The materials and measures empowering energy efficiency in buildings
What can cities, companies, and contractors do to create buildings that are climate neutral? Often the answer begins with energy-efficient building materials. We look at the materials – from the traditional to innovative – and how they are used to achieve greater energy efficiency.
Whether small-scale or skyscraper, buildings account for about 40% of all energy consumed. Especially in urban areas with high-density populations, creating sustainable, energy-efficient buildings is paramount to achieving climate-neutral standards. Increasingly, the use of different building materials is being explored to boost energy efficiency and cut a building’s emissions. From natural or recycled to hybrid and composite, options abound. We take a closer look at the materials and some other building measures shaping energy efficiency in construction today.
Particularly in small-scale construction, materials such as rammed earth, wood, and even straw are used as natural alternatives to synthetically produced options. While organic, these materials are highly resistant, durable, and provide excellent insulation, helping a building achieve optimal energy efficiency.
Wood, even for large-scale structures and skyscrapers1, continues to be explored as a material with which to create innovative and sustainable buildings. In addition to its naturally endowed energy efficiency, wood improves a building’s sustainability on many levels including shorter construction timescales and a reduction in the overall weight of the structure.
Recycled or mix-and-match materials
Large-scale structures found in urban centers increasingly rely on a mix of recycled or hybrid materials to achieve greater energy efficiency. These include:
- Recycled steel. It ensures energy efficiency due to its high durability and rigidity and uses less energy than conventional steel while emitting less CO2.

## Exercise instructions
1. Name every material that the article on energy-efficient building materials gives as a natural alternative to synthetically produced options in small-scale construction.
2. Write the next part of the article on energy-efficient building materials, starting right after its entry on recycled steel.
The lines that come next are taken from a separate source and are not part of the article on energy-efficient building materials.

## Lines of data
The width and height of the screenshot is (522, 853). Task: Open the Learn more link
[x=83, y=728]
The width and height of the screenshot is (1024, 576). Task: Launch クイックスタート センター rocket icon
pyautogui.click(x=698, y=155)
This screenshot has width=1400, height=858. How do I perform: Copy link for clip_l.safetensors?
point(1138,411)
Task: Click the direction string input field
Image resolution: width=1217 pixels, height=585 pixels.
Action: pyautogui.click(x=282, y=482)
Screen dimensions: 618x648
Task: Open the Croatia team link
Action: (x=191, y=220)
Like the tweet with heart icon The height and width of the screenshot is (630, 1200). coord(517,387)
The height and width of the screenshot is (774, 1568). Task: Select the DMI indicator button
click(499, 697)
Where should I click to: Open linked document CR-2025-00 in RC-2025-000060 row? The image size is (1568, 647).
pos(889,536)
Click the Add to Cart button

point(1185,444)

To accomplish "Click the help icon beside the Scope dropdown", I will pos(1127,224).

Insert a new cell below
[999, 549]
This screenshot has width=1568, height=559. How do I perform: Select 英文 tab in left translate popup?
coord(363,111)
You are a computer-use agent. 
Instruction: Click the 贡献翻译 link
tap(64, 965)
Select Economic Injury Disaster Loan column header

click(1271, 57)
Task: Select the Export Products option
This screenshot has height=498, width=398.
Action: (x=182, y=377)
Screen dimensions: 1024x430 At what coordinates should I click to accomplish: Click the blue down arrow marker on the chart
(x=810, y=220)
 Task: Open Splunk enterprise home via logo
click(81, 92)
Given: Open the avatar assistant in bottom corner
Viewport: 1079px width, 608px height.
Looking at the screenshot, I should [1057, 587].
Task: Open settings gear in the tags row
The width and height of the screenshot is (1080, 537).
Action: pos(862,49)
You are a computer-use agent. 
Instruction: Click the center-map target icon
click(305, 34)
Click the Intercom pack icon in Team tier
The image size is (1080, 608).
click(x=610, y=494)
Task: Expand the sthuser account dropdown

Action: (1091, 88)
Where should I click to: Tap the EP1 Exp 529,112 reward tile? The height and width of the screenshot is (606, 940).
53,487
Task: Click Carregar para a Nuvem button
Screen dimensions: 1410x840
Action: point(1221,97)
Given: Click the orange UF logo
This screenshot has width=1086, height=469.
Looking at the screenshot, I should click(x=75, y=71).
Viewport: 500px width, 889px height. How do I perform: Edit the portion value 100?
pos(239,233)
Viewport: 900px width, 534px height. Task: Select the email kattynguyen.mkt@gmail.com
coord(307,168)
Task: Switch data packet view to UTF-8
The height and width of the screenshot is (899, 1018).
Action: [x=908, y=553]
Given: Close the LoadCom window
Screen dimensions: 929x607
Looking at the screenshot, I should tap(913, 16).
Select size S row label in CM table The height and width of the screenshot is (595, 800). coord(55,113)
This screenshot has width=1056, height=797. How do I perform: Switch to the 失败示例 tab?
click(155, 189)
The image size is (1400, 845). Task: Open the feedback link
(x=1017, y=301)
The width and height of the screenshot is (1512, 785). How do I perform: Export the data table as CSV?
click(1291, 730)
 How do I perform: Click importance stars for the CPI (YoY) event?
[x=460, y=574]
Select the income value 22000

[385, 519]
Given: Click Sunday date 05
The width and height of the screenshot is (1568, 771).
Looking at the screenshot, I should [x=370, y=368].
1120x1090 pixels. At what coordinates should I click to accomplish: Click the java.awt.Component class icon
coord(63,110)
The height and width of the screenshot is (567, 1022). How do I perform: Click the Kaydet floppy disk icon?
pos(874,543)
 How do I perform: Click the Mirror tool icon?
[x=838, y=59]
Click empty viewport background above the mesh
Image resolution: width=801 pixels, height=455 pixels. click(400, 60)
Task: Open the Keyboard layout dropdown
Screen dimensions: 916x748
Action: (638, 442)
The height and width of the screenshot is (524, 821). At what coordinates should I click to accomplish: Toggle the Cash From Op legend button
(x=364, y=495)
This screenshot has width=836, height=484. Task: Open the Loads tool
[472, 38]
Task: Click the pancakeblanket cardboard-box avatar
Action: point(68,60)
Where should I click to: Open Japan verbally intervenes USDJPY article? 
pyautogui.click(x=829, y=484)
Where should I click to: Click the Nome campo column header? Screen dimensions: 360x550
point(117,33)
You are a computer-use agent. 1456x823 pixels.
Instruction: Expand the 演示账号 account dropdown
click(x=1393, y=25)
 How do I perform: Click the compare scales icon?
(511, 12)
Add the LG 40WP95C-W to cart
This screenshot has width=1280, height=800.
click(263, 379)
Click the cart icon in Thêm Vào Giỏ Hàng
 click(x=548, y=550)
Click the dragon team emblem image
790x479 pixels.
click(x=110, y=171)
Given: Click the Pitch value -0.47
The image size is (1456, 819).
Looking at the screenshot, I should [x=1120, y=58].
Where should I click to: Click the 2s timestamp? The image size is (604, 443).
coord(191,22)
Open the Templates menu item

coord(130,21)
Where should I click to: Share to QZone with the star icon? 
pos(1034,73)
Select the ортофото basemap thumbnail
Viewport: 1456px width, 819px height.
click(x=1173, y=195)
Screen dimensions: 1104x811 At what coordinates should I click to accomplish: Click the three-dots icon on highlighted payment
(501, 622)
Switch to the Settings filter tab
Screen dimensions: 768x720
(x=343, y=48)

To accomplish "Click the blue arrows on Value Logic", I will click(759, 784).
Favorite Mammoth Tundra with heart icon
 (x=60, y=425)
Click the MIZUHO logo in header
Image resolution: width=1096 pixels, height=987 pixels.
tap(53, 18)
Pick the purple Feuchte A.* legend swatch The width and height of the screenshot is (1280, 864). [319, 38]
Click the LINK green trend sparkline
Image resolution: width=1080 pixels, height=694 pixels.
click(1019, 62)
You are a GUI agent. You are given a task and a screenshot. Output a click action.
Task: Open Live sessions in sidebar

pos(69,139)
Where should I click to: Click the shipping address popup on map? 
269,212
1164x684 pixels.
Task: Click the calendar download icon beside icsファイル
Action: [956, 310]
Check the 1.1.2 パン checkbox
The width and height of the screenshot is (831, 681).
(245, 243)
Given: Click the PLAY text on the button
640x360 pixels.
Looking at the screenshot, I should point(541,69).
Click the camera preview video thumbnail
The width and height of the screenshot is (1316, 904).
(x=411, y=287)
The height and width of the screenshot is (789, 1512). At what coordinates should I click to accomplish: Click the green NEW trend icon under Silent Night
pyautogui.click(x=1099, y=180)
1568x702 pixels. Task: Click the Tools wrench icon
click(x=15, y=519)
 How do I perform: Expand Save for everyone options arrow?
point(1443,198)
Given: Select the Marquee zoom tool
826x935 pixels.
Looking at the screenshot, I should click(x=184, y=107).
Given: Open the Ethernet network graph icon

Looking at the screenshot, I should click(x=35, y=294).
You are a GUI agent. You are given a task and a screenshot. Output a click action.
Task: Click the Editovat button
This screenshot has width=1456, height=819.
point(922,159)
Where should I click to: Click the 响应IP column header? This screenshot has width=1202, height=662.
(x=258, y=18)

## Expected answers
1. rammed earth, wood, straw

2.
- Wood, either manipulated or mixed with other properties. Cross-laminated (CLT) wood is made from gluing together layers of solid-sawn lumber. Studies show using CLT reduces energy consumption by 15%2. Other highly sustainable, energy-efficient composites can be made from a 50-50 mix of plastic wastes and wood fibers.
- Structural Insulated Panels (SIPs). Consisting of a layer of foam insulation between harder layers of cement or wood, SIPs can cut indoor climate control costs by 50%3.
No one-size-fits-all solution
Just as important as the materials: how are the materials adapted to achieve the greatest energy efficiency possible? Mega cities could take inspiration from Hong Kong4. The city has set a goal to become climate neutral by 2050, and it is making inroads to energy efficiency by addressing specific elements of skyscrapers. Among other measures, the city aims to:
- Make the most of facades by lining them with high-reflective materials to reduce the energy needed for indoor climate control. Alternatively, use customized building integrated photovoltaic (BIPV) panels.
- Triple wall exterior systems to enhance energy performance.
- Orientate the positioning of towers to reduce the sun’s effect.
- Top up with “cool roofs.” In addition to painting roofs white, builders can combine rooftop gardens and solar panels, which increases solar panel efficiency. This also dramatically decreases the heat-island effect in high-density areas.
Energy efficiency in buildings is ultimately driven by the organizations that occupy them. Two UN initiatives help guide companies to achieve climate neutrality. “Race to Zero”5 aims to gain support from all non-state actors for a zero-carbon recovery. “Business Ambitions for 1.5°C”6 is a call to action for companies to ensure their emissions will match with the 1.5°C goal.
TK Elevator has joined both initiatives with their carbon targets: a carbon footprint reduction of 25 percent by 2030 and a 50 percent reduction by 2040.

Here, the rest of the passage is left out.